Portugal deve processar o FMI por impor autoridade excessiva ao país, defende o professor catedrático Eduardo Paz Ferreira. O advogado lamenta a inacção do Governo, mesmo depois de a directora-geral do FMI, Christine Lagarde, ter reconhecido o erro.
Eduardo Paz Ferreira vai ainda mais longe e defende que, no caso de Christine Lagarde, “há uma enorme hipocrisia em admitir que o Fundo Monetário Internacional errou”. Considera que, na prática, os portugueses foram “cobaias de uma experiência” que a directora-geral do FMI “não conhecia”, porque se trata de uma economia sem moeda própria, e Lagarde “nem sequer esboçou um pedido de desculpas ou a intenção de alterar ou recompor o que andaram a fazer.”

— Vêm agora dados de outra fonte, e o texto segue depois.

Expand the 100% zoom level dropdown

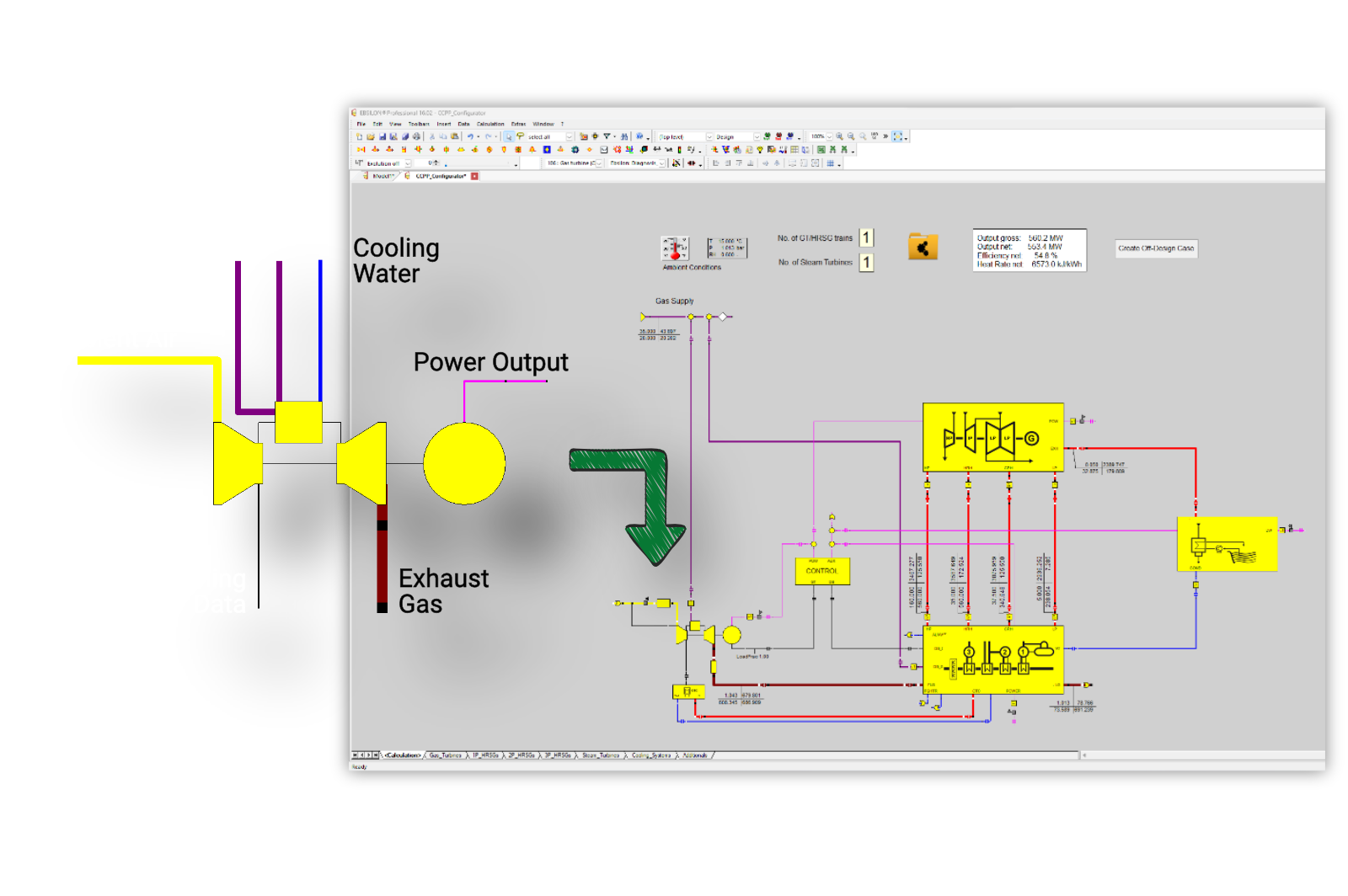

Eduardo Paz Ferreira remata: “quem dá conselhos é responsável por estes conselhos, aqui não só foram dados conselhos como foram impostos, portanto, não há nenhuma razão para que este princípio geral do Direito não seja aplicável também às organizações internacionais.”
Também na apresentação do livro ‘Os 10 Erros da Troika em Portugal’, Bagão Félix criticou as regras rígidas do Tratado Orçamental. O antigo ministro das Finanças e da Segurança Social lamenta que o tratado seja feito “a régua e esquadro”, o que faz com que seja “impossível de executar”.
O economista admite que deve existir responsabilidade, “não faz sentido que os erros de Portugal e da Grécia sejam pagos pelos países que não fazem erros”, mas nestas contas deve entrar também a solidariedade, sublinha.